_Task to carry out_
Your task is to return, word for word, only the lines from the line with "This screenshot has height=470, width=940." through the close of the data. Exclude all pictures.

_Input data_

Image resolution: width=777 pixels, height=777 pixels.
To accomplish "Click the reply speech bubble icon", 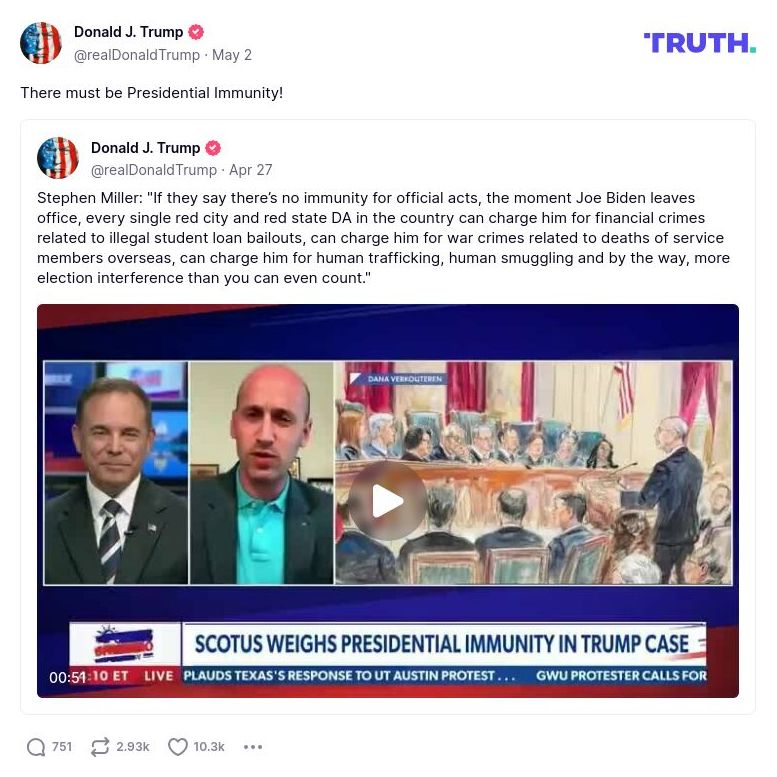I will tap(36, 747).
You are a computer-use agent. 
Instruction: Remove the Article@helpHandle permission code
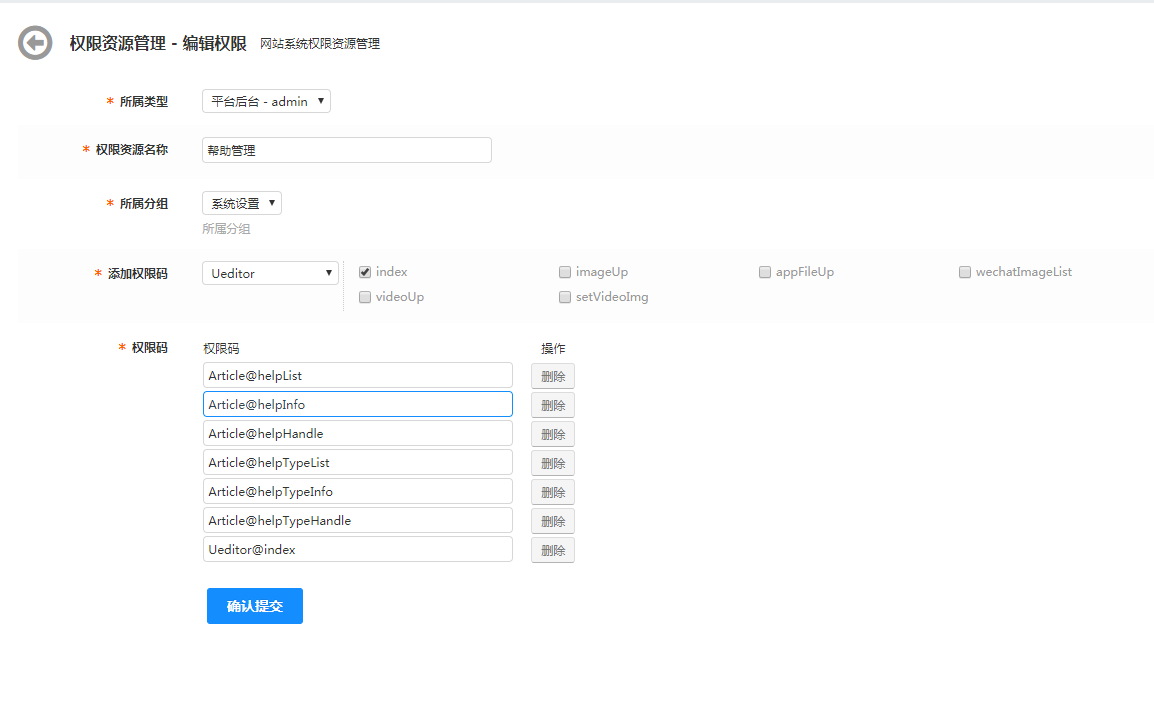pyautogui.click(x=553, y=435)
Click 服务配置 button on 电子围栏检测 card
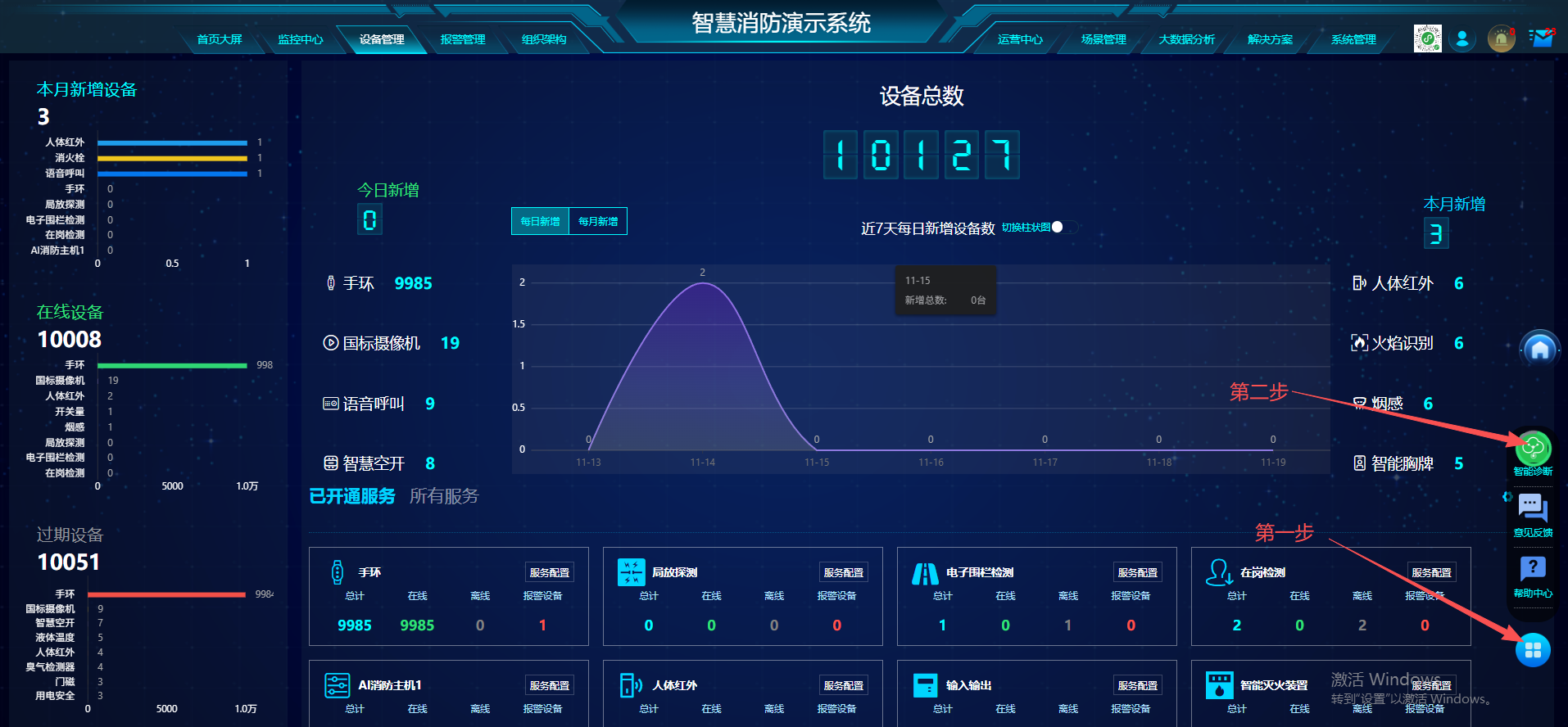1568x727 pixels. point(1137,572)
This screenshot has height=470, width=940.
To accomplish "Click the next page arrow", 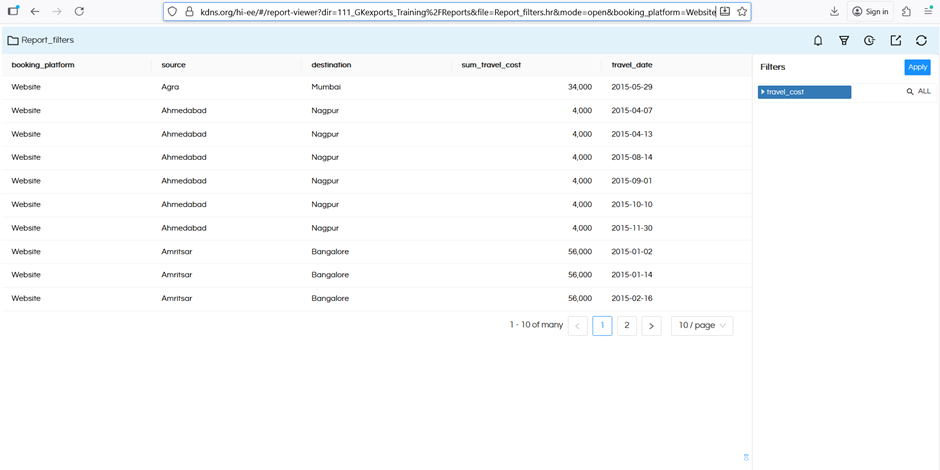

_The completed task_
This screenshot has height=470, width=940.
To accomplish "Click the next page arrow", 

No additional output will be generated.